8.カラトリー袋(スプーン入れ) イランでガシュクダン。
9.トルクメンの婚礼用の袋類(ジャラー、トルバ、オクバシュ等)。

このところ再注目されている民藝は手仕事復興の運動として、「用の美」というわかり易く親しみ易いフレーズを生み出しました。
このブログでも何度か民藝運動を取り上げてきましたが、袋物はまさしく民藝の精神に近い道具として完成度の高いものです。ところがサドルバックの最大の魅力は道具としての用途はもちろん、その「用」を越える「美」という部分に最大の労力がこめられているように感じます。

サドルバック2
イランのカシュガイ族とルル族のサドルバック
450P1010681
ルル族のパイルサドルバック

サドルバックは遊牧民の女性達の腕の見せどころ!?

サドルバックの最大の魅力は、部族の象徴的モチーフと色彩感覚が組み合わされた美しさにあると言えるでしょう。同時に表面、底、裏面、止め口など様々な織技法を駆使する必要があるため、高い技術が求められます。
そのためサドルバックを織る事は遊牧民の女性達にとって最大の腕の見せ場となります。実生活でも季節の移動や町への買い出し等など、馬やロバの背中に積まれたサドルバックは人の目に触れる機会が多いのです。
キリムや絨毯などはテントの中の敷物としてし使われますが、サドルバックは家族以外の人達にも目にするため、周囲の評判にもなりやすいのです。部族社会では織り物の上手な女性は最大の尊敬を集め、族長など有力者達の妻として玉の輿に乗る機会がやってくるかもしれません。

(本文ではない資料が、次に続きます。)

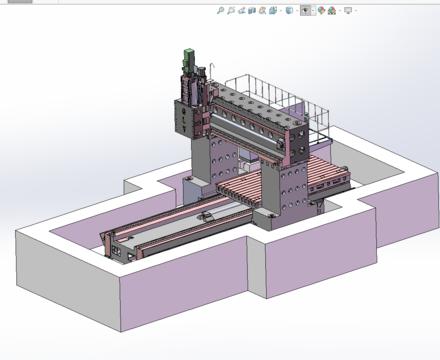The width and height of the screenshot is (440, 360).
Task: Click the orange magnifier view selector icon
Action: (x=262, y=11)
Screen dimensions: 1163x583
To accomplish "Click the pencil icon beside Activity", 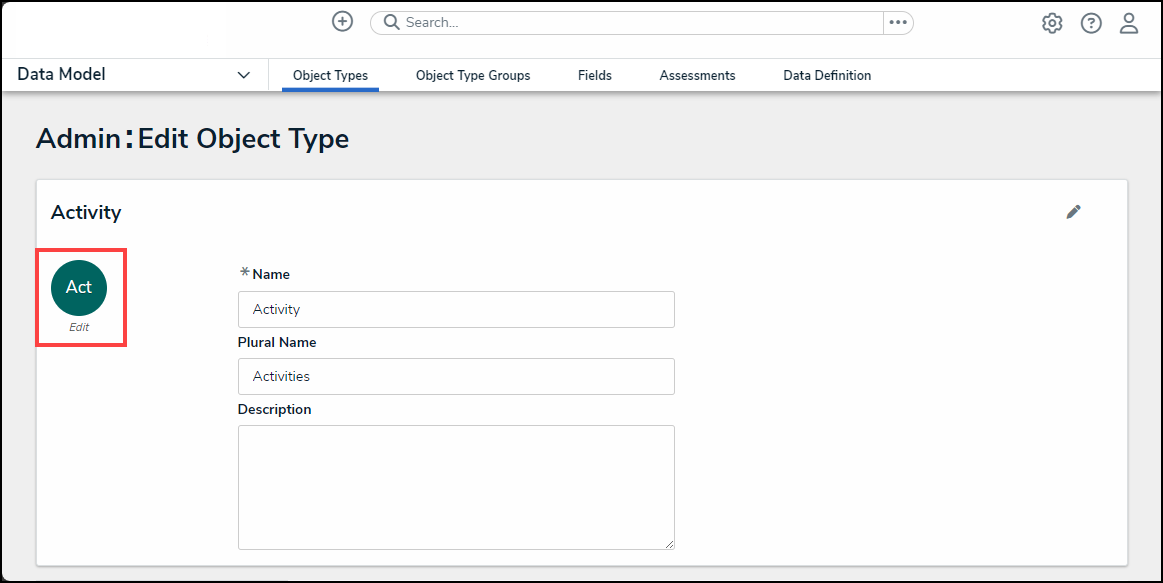I will click(x=1074, y=212).
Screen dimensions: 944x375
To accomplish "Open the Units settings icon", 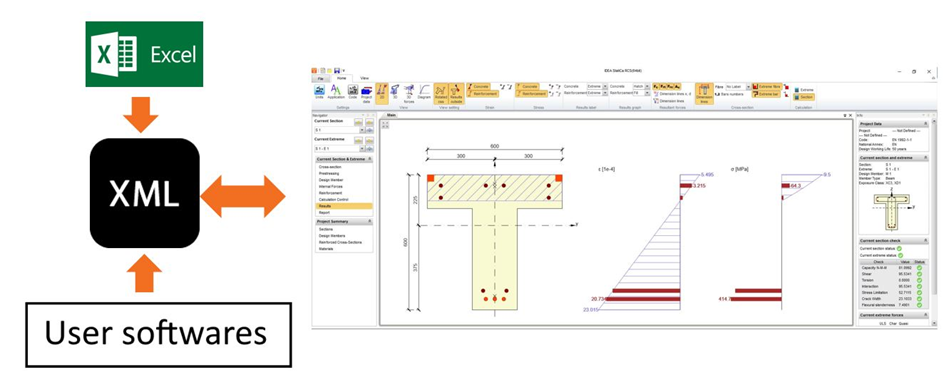I will click(x=319, y=91).
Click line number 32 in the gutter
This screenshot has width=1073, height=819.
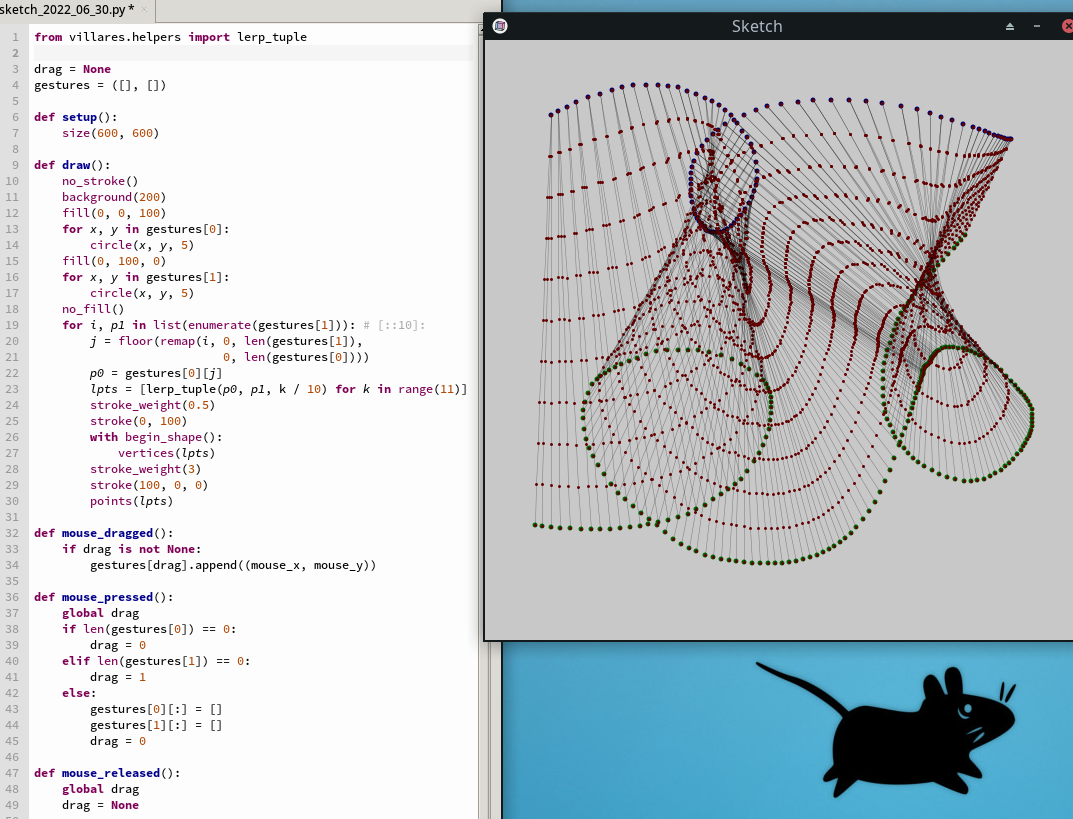[x=14, y=533]
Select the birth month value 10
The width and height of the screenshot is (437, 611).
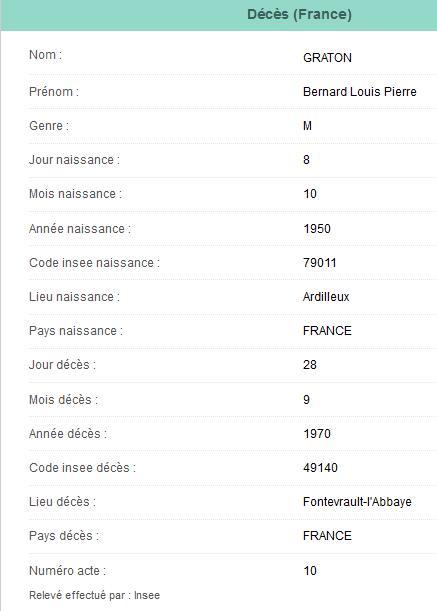pyautogui.click(x=310, y=194)
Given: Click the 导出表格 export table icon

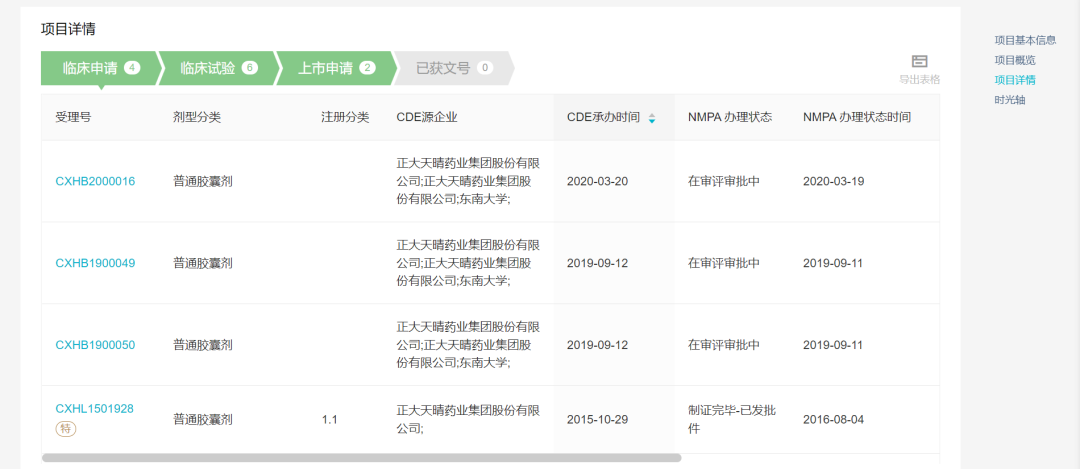Looking at the screenshot, I should 920,61.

息子を持つ母親達はの大切なお嫁さん選びの基準として、サドルバックの出来具合が評価に繋がることもあるでしょう。
織技術からは織り手の誠実さや忍耐力、配色などの美的なセンスからは織り手の生活への知恵などが、伺い知れるのかもしれません。
バルーチ族はサドルバックが嫁入り道具のひとつだそうですが、彼らと関連部族に優れたサドルバックが多いのもその一つの理由かもしれません。

トライバルラグには部族意識の結晶のような文様と伝統的な配色に加え、織り手の遊び心(センス)が微妙に組み合わされているもの大きな魅力と言えるでしょう。

サドルバック3
左と真ん中シャーセバン族・右バールリバルーチ族のサドルバック
400P1010542
ジジム&キリム織りのシャーセバン族のキリムのサドルバック

ミニマリズムとは対極にありそうな濃くて重厚なサドルバックですが、最もトライバルラグらしい魅力を持つ毛織物なので、もう少し続けて紹介したいと思っています。